___ Data provided

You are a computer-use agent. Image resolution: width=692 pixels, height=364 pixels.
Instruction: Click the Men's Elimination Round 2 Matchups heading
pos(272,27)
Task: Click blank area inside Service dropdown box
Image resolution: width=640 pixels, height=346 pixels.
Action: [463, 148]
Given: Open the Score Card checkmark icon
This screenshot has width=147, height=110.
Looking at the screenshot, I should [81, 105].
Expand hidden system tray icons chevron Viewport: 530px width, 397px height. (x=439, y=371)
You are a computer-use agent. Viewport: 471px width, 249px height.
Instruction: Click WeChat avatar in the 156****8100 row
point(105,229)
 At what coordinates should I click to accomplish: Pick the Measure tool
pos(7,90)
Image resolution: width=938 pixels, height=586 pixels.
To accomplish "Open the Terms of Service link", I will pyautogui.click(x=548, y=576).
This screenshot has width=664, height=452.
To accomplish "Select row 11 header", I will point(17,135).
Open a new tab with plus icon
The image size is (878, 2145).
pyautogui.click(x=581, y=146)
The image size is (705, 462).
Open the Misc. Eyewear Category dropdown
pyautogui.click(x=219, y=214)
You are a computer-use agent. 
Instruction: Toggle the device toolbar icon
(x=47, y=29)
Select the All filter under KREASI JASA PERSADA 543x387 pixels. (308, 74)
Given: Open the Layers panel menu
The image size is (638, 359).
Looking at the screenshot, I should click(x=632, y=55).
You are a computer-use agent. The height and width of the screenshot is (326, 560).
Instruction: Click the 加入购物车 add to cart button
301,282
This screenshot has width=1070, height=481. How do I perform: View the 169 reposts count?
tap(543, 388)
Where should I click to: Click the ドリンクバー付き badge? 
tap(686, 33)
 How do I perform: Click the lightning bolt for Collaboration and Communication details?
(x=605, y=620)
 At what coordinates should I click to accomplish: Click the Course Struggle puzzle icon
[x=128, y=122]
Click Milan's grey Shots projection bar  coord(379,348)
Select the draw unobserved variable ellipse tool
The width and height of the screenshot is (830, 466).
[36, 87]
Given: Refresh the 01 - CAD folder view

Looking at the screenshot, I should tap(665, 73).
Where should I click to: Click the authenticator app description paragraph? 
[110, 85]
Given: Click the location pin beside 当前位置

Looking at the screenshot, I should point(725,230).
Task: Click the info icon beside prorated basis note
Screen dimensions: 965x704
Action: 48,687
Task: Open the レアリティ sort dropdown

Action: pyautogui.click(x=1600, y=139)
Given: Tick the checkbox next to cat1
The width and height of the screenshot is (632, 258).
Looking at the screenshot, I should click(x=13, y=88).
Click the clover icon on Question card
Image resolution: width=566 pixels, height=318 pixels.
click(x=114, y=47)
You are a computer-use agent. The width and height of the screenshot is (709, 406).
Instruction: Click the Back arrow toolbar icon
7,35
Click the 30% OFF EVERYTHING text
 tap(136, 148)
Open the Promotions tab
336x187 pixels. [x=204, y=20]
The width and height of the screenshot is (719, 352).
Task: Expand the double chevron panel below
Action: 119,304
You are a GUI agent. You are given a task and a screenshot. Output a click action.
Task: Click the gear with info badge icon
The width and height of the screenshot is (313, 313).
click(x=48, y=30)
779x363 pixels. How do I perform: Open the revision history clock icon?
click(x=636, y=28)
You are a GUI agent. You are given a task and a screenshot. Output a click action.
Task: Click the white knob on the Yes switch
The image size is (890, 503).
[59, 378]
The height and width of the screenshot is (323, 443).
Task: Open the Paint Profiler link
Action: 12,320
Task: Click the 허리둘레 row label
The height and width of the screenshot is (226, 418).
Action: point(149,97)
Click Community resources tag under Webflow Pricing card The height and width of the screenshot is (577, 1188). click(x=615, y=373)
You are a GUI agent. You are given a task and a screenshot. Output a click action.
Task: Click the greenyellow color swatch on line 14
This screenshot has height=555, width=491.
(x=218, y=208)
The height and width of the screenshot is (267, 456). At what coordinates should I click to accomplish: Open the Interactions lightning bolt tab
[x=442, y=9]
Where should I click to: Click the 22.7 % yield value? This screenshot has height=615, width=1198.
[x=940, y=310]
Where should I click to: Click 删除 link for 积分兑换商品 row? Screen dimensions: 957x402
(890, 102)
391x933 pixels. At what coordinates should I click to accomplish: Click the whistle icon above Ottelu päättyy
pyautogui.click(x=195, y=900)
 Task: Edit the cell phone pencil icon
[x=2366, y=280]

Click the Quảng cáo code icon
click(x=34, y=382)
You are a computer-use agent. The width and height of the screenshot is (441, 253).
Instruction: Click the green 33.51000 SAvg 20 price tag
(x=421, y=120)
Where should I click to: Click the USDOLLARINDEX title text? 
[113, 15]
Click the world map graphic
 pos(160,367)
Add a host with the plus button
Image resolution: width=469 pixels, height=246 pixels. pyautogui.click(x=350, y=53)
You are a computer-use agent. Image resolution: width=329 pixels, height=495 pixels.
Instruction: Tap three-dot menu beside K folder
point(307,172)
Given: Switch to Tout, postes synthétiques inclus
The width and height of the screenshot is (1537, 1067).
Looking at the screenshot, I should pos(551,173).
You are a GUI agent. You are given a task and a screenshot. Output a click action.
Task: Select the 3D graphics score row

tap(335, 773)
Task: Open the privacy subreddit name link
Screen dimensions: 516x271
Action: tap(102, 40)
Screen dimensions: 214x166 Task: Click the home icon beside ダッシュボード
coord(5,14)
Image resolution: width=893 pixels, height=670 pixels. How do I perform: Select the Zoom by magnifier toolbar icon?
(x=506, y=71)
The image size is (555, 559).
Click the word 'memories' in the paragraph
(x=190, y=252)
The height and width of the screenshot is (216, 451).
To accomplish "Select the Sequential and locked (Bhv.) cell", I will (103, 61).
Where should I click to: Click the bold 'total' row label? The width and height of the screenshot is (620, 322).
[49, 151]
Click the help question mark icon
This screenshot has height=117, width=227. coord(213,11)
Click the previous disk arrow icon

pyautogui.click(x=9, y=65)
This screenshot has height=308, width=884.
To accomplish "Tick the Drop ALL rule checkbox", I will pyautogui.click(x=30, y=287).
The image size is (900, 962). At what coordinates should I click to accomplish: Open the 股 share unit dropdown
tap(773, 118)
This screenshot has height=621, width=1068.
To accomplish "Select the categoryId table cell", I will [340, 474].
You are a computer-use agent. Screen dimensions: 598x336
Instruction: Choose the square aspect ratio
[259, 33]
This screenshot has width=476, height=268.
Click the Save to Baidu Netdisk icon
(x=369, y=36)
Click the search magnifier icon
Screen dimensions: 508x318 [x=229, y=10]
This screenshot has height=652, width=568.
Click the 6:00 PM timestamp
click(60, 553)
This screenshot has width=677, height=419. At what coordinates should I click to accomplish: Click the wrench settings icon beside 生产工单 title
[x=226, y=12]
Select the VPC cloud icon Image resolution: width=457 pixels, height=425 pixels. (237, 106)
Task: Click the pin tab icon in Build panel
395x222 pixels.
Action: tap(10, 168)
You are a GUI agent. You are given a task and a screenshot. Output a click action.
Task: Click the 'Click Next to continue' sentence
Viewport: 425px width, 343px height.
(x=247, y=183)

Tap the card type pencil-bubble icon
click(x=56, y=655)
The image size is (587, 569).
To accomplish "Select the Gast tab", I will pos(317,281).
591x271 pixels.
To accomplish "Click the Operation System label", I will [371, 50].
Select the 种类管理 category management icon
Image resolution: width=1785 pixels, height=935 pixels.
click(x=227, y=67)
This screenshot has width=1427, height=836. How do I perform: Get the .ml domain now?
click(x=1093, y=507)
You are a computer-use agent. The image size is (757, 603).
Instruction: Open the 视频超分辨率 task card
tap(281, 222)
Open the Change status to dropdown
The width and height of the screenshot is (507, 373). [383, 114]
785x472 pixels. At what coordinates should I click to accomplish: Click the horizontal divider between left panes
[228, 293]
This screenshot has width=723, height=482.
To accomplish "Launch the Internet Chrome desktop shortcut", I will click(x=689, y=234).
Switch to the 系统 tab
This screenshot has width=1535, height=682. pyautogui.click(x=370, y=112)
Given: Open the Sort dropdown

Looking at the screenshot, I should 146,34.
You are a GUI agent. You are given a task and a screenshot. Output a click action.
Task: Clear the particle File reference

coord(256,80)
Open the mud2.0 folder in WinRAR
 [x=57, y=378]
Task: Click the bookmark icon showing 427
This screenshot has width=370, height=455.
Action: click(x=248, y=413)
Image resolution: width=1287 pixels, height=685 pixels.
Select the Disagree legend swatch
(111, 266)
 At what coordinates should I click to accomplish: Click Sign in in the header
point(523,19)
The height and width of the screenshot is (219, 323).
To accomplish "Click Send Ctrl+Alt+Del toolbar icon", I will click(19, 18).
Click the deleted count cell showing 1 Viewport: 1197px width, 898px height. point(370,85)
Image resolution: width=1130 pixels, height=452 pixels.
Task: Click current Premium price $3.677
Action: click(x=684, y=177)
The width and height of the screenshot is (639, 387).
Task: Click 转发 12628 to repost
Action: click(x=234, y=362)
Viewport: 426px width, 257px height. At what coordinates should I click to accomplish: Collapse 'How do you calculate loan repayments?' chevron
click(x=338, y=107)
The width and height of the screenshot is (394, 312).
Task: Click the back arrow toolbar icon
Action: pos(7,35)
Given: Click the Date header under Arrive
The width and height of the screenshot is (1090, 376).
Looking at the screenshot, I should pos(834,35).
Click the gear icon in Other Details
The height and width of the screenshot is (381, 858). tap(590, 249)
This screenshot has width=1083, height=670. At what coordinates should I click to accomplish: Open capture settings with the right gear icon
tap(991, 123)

______

§ Task to complete
The answer should consist of all lines from the records above that hold the word "under".

§ Written solution
Select the All filter under KREASI JASA PERSADA 543x387 pixels. (308, 74)
Click Community resources tag under Webflow Pricing card The height and width of the screenshot is (577, 1188). click(x=615, y=373)
Given: Click the Date header under Arrive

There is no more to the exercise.